Marc-André Narewsky findet sich momentan in prominenter Gesellschaft wieder. Das Wuppertaler Kämpfer-Herz, eigentlich der Abteilung

WUPPERTALER SV: Keine Star-Allüren

tt
28. August 2003, 13:36 Uhr

Marc-André Narewsky findet sich momentan in prominenter Gesellschaft wieder. Das Wuppertaler Kämpfer-Herz, eigentlich der Abteilung "Abfangjäger" zugeordnet, hat in der Regionalliga Nord bereits drei Mal hingelangt. Damit steht Narewsky in der Scorer-Liste neben "großen" Namen wie Alex Löbe (Wattenscheid), Michel Mazingu-Dinzey (Braunschweig), Sascha Wolf (RW Essen) oder Stefan Meissner (Chemnitz).

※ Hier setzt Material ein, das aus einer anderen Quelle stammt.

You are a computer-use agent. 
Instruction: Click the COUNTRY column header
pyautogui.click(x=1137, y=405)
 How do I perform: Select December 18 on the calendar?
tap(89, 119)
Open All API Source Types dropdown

"Im Moment läuft es ganz gut für mich. In meiner Laufbahn hatte ich schon ein Mal einen ähnlich erfolgreichen Start mit fünf Treffern nach ein paar Begegnungen, danach flaute die Quote allerdings ab. Vielleicht springt diesmal etwas mehr heraus", wäre Narewsky nicht abgeneigt, weiter seine Rolle als "Abfangjäger" mit der des Goalgetters zu kombinieren.

Seine Hauptaufgabe sieht der einstige Dortmunder aber nach wie vor im Stören der gegnerischen Kreativ-Abteilung. "Ich orientiere mich nach eigenem Ermessen nach vorne, wichtig ist natürlich in erster Linie, dass wir insgesamt gut stehen. Bisher habe ich aber in jedem Spiel mindestens ein Mal auf`s Tor geschossen", bilanziert der Verwaltungs-Fachwirt. Narewsky ergänzt mit einem Schmunzeln: "Es kann natürlich sein, dass ich in ein paar Wochen beim nächsten Versuch die Anzeigentafel kaputt schieße."

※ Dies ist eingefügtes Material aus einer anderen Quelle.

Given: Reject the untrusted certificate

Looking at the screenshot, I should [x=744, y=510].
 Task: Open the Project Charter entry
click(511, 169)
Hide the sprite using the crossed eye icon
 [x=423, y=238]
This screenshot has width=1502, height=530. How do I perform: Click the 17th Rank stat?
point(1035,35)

Über Freud und Leid über die momentane Wuppertaler Spielpause gehen die Meinungen in der euphorisierten Schwebebahn-Stadt auseinander. Narewsky: "Vielleicht ist es gar nicht so schlecht, dass unsere Dresden-Partie verschoben wurde. So können wir ein bisschen zur Ruhe kommen und Kraft auftanken. Man merkt in den einzelnen Begegnungen schon, dass die Anforderungen und das Niveau höher sind, als zuletzt in der Oberliga. Die Spiele stehen meistens bis zum Schluss auf des Messers Schneide."

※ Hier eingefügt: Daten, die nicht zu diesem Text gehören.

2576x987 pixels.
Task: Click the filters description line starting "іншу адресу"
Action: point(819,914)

Mit dem Ertrag zeigt sich der Leistungsträger nach den ersten Auftritten zufrieden. Marc-André Narewsky: "Etwas mehr wäre sogar noch gegangen, wenn das Heimspiel gegen Eintracht Braunschweig nur 89 Minuten gedauert hätte, aber mit zehn Punkten können wir bisher absolut einverstanden sein. Vom Selbstvertrauen her waren die ersten Erfolge gegen hoch eingeschätzte Gegner enorm wichtig. Wir haben sofort gesehen, dass wir jeden schlagen können." Allerdings weiß der ehemalige Gütersloher auch, dass sich der Wind im Fußball schnell drehen kann. "Die Kunst wird für uns sein, diesen Level über eine möglichst lange Zeit zu halten. Wenn es uns gelingt, bis zur Winterpause konstant weiter zu punkten, müssen wir uns sicherlich nicht verstecken, sondern können dann versuchen, vorne mitzuschwimmen."
Klar ist: Besser als zurzeit kann die Wuppertaler Platzierung nicht mehr werden. Narewsky augenzwinkernd: "Wir haben als Tabellenführer zuletzt vier Tage durchgefeiert." Wieder gewohnt realistisch fügt er hinzu: "Für uns wird es garantiert auch Rückschläge geben. Wenn wir gegen Mannschaften antreten, die betont defensiv spielen, zeigt sich, wie gut wir wirklich sind. Gespannt bin ich außerdem auf unsere Reaktion, wenn wir ein Gegentor kassieren und einen Rückstand aufholen müssen." Dieser Fall trat bisher noch nicht ein. Auch deswegen, weil die taktische Disziplin im WSV-Aufgebot enorm hoch ist und die Arbeits-Moral in allen Mannschaftsteilen stimmt. Narewsky nicht ohne Stolz: "Wenn man alle vier Spiele zusammen zählt, haben wir vielleicht fünf gegnerische Torchancen zugelassen. Das ist ein Produkt der gesamten Mannschaft, in der alle hervorragend mitarbeiten." Star-Allüren sind am Zoo ein absolutes Fremdwort. Marc-André Narewsky: "So etwas würde die Truppe gar nicht zulassen. Wir sind ein echtes Team und treten auch entsprechend auf. Der WSV funktioniert nur als Kollektiv."